#### TEXT SECTION:
Dubois Recreation Co. v. Boyle

Decision Date25 January 1929
Docket Number170-1928
PartiesDuBois Recreation Company v. Boyle, Appellant
CourtPennsylvania Superior Court

Argued October 23, 1928

Appeal by defendant from judgment of C. P., Clearfield County-1926 No. 390, in the case of DuBois Recreation Company, now to the use of John C. Arnold and N. F. Womer v. Mary C. Boyle.

Trespass by a tenant to recover damages resulting from a landlord's failure to make repairs. Before Chase, P. J.

The facts are stated in the opinion of the Superior Court.

Verdict for plaintiff in the sum of $ 400 and judgment thereon. Defendant appealed.

Errors assigned, among others, were to the charge of the court refusal of points and refusal of defendant's motion for judgment non obstante veredicto.

Ross H Pentz, and with him W. C. Pentz and John J. Pentz, for appellant, cited: Moore v. Weber, 71 Pa. 429; Levine v. McClenathan, 246 Pa. 374; Redman v Weeter, 86 Pa.Super. 173; Pa. Co. for Insuring Lives v. Bodek, 77 Pa.Super. 473; Levin v. Philadelphia, 277 Pa. 560.

N. F. Womer, and with him John C. Arnold, for appellee.

Before Henderson, Trexler, Keller, Linn, Gawthrop and Cunningham, JJ.

OPINION

Keller, J.

In this case the learned court below submitted the disputed questions of fact to the jury, and instructed them as to the applicable law in accordance with the decision of this court in Minor v. Hogg, 67 Pa.Super. 419, 420. In this we find no error.

#### PROMPT A:
Answer these questions from the case report:
(i) Which county's Court of Common Pleas entered the judgment that was appealed?
(ii) What sum did the verdict award the plaintiff?
(iii) Which decision did the court below follow in instructing the jury on the law?
#### PROMPT B:
Write the next part of the case report on DuBois Recreation Co. v. Boyle, picking up after its final sentence.
The listing after this point is separate material, unrelated to the case report.

#### DATA SUPPLIED:
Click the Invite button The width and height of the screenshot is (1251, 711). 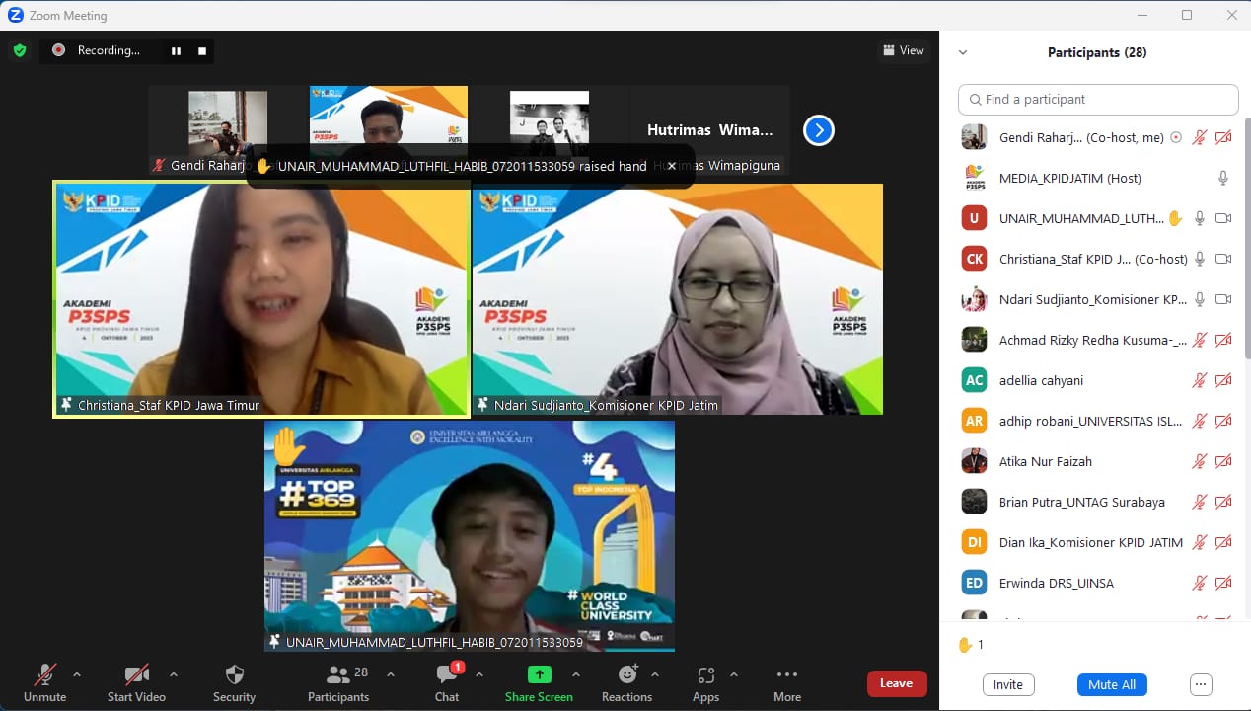point(1007,684)
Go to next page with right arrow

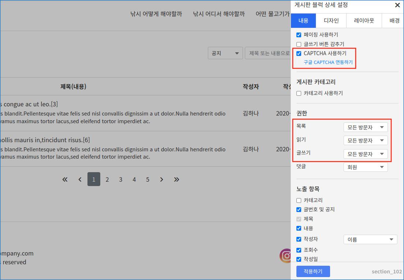coord(161,179)
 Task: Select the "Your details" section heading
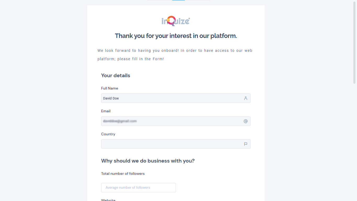click(x=116, y=76)
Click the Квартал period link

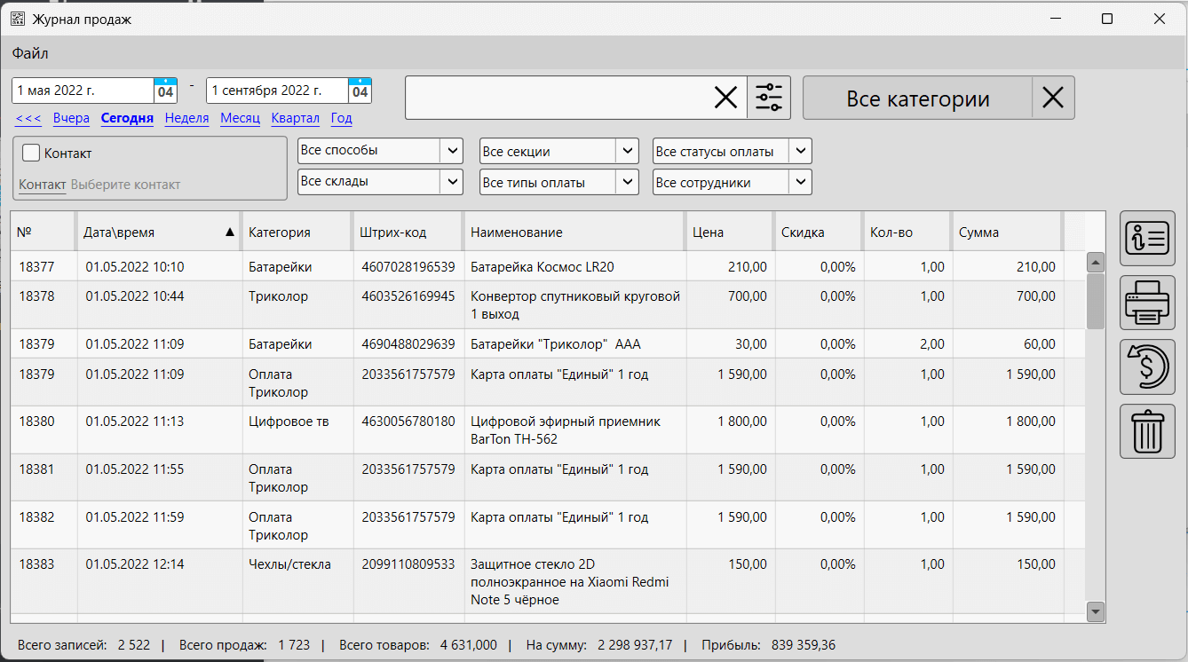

#### OUTPUT A:
(i) Clearfield County
(ii) $400
(iii) Minor v. Hogg, 67 Pa.Super. 419, 420

#### OUTPUT B:
The defendant's property was three stories high in front. The plaintiff leased only the first floor, as a bowling alley. At the rear the property was only one story high, so that this part of plaintiff's leasehold was next to the roof; but the defendant had constructed on the roof of this portion of the building a walk for use by the tenants of the second and third floors of the front portion of the building to secure supplies from the rear. The verdict of the jury is conclusive that the roof of the one-story part of defendant's building did not pass to plaintiff as part of the leased premises but remained under the dominion and control of the defendant. The clause in the lease, that " all inside changes and repairs are to be made by the lessees and at their own expense in the future," is consistent with this finding. The duty of keeping the roof of the entire premises in repair thus rested on the defendant; none of it appertained to the plaintiff in connection with its lease; and defendant recognized her duty in this respect by numerous promises to repair the roof, so as to...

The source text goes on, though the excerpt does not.